Plenty of time for this match, which makes for a nice change. Reigns ties up with Alberto and backs him into a corner. Del Rio has his strike countered and is beaten down for a moment before getting a kick right to the leg and working over Reigns’ arm early. I have to say, since we watched him damn near concuss Bray Wyatt, I’ve actually warmed to Alberto quite a bit. He just needs direction, and a motivation that isn’t ‘I’m foreign and sort of a jerk. And rich. Am I still rich?’ He tries the cross armbreaker, but Reigns pushes him out of the ring, looking more offended than anything else.

Back from the break, Reigns is in control. He sends Del Rio off the ropes, hitting a Samoan drop and clotheslining him out of the ring. Reigns gets Alberto on his shoulders, but gets thrown into the post; Del Rio wraps his arm around the steel and goes after it. He looks vicious tonight, as Michael mentions as well. Back in the ring, however, Reigns regains control for a moment, but Del Rio unbalances Roman, hanging him in the Tree of Woe before dropping the boots to his chest: that looks like it absolutely kills, and I dread the day when someone’s chest actually gets caved in with that. Reigns rolls out of the ring, coughing heavily. Alberto slams the arm off the steel steps and rolls Roman in for a pin attempt. Unsuccessful, he goes right back to the arm.

Reigns tries to fight out again, only to eat the corner enzuigiri. Again, Del Rio stays right on the arm, keeping Roman to the mat. Reigns does manage to gain his feet, powering Alberto right into the corner, only for Del Rio to hang the cross armbreaker over the ropes! Roman manages to break the hold by slamming a fist right into Alberto’s face and knocking him to the floor. Reigns hurls Del Rio into apron, barricade and announce table before tossing him back in the ring; he ducks Alberto’s clothesline; hits one of his own. Reigns runs into three knee strikes from Del Rio, but still manages to drop him with a clothesline! Roman tries his apron dropkick, but Alberto dodges! That’s the first time I remember seeing anyone counter that in any way, and Del Rio dropkicks Reigns right through the ropes, stomping him down.

Tree of Woe for Reigns once again, and Del Rio kicks him. Off the charge, however, Roman lifts himself up so Alberto blasts the turnbuckle, and then hits his apron dropkick! Superman Punch winds up, and he hits it. Reigns stalks Del Rio for the spear, and he hits it for the win.

This was impressive. Roman, of course, is the nigh-implacable dominance machine, but Del Rio actually came across as a major challenge. The moves and counters weren’t quite Rollins/Bryan level, but they were innovative and the whole match was just very enjoyable. 3 Stars.

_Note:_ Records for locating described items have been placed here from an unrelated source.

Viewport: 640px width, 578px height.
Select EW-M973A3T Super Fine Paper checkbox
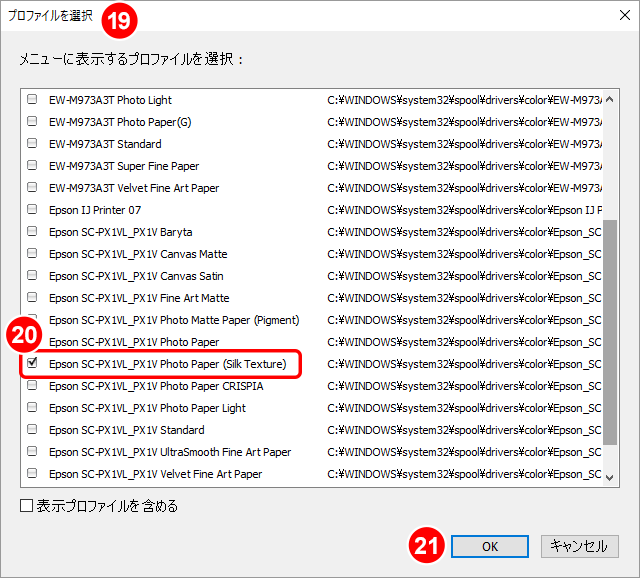coord(32,166)
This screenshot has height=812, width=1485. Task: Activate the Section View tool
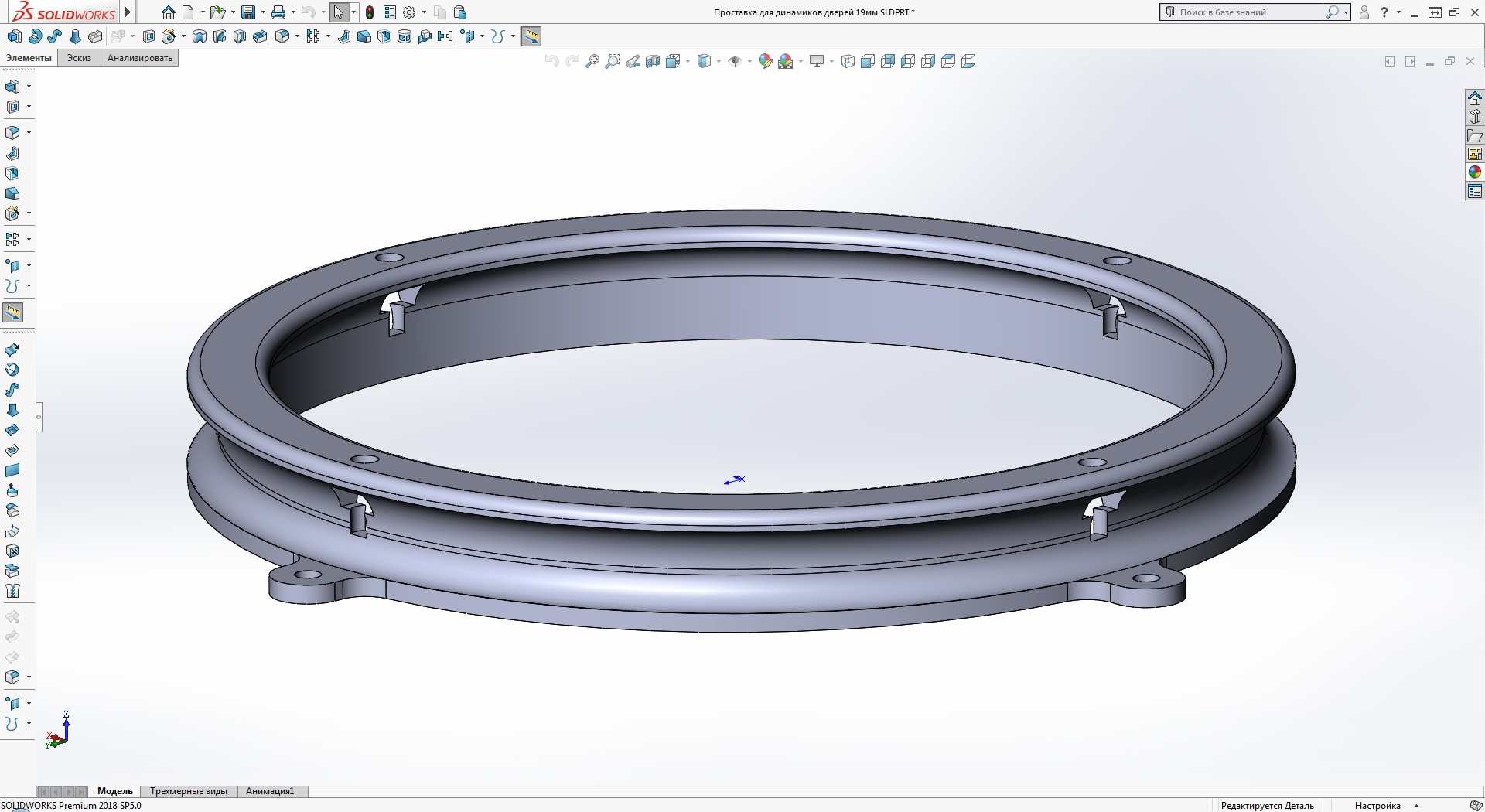(653, 61)
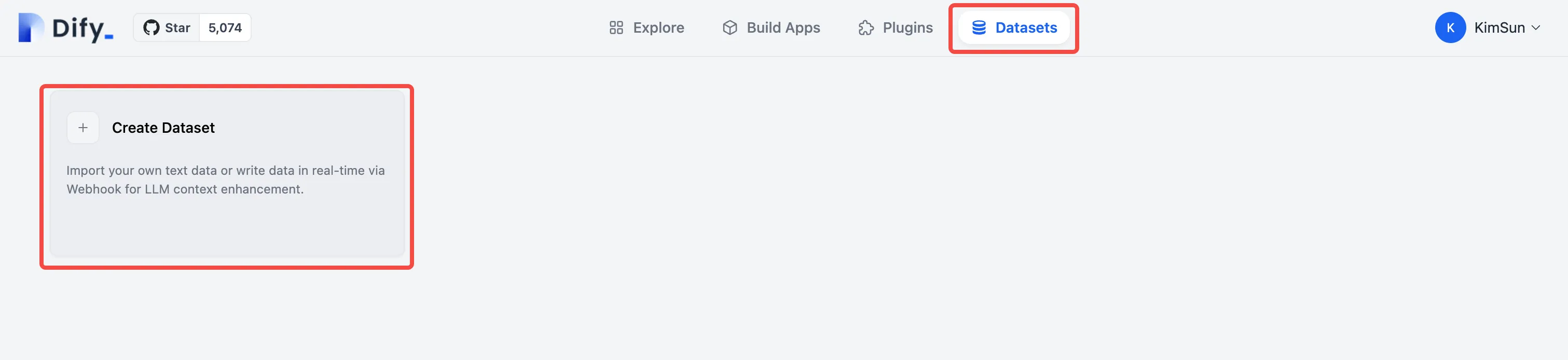Click empty area of Create Dataset card
The height and width of the screenshot is (360, 1568).
coord(225,228)

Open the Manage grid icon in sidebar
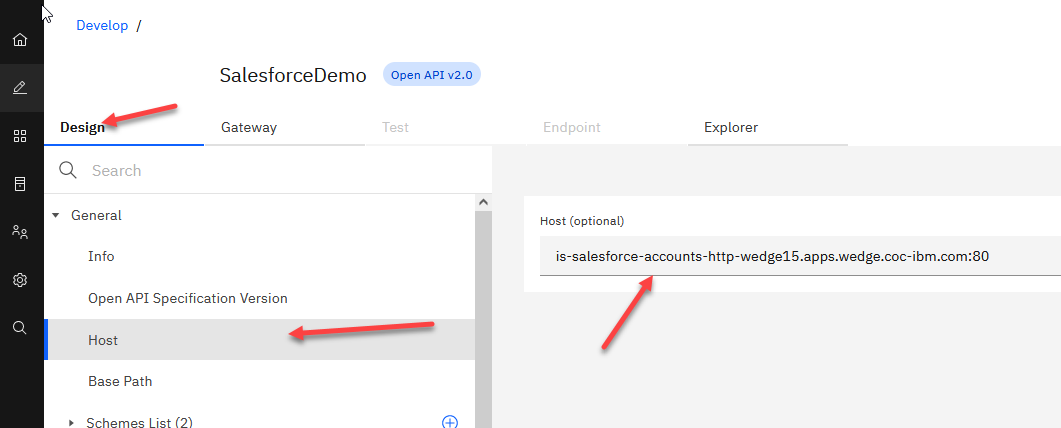tap(20, 136)
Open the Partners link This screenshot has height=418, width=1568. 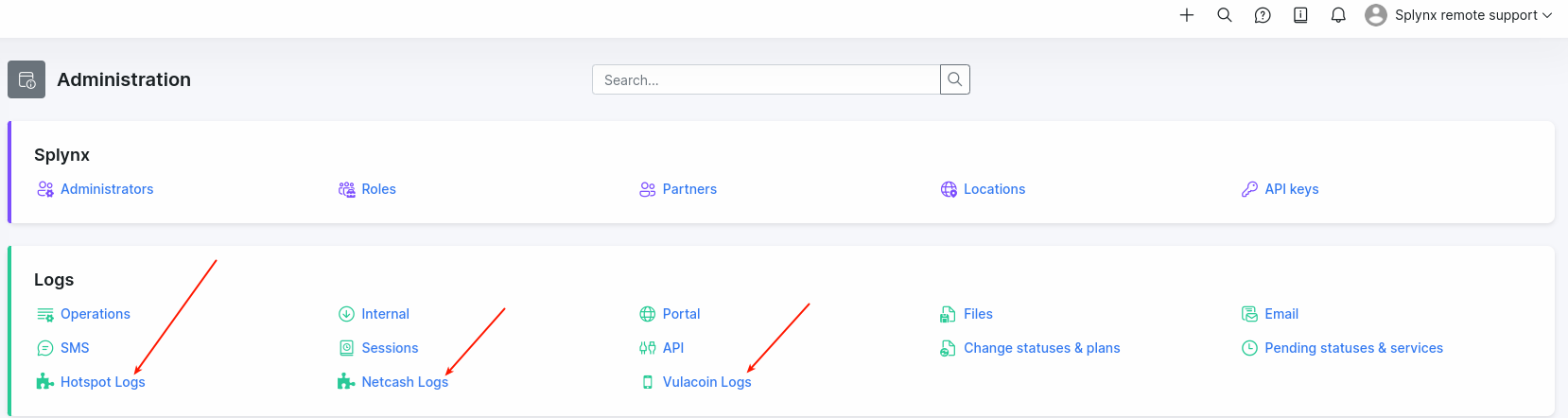coord(689,189)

Holy hell, no run in from Orton. Then again, if Miz’s parents couldn’t lure him out, what would?

I liked this SmackDown. Very little to get annoyed about, and the time was more or less used well. That said, the absence of major figures is starting to become noticeable; having Orton or Cena on the show occasionally would be a good move; I’ll suffer through it somehow. Eight for tonight.

David has a jaded and cynical view of wrestling, which complements his jaded and cynical view of practically everything else. He spends his time writing novels and screenplays, lifting heavy things while listening to classical music, and waiting with bated breath for his next opportunity to say "it's Dr. Spain, actually".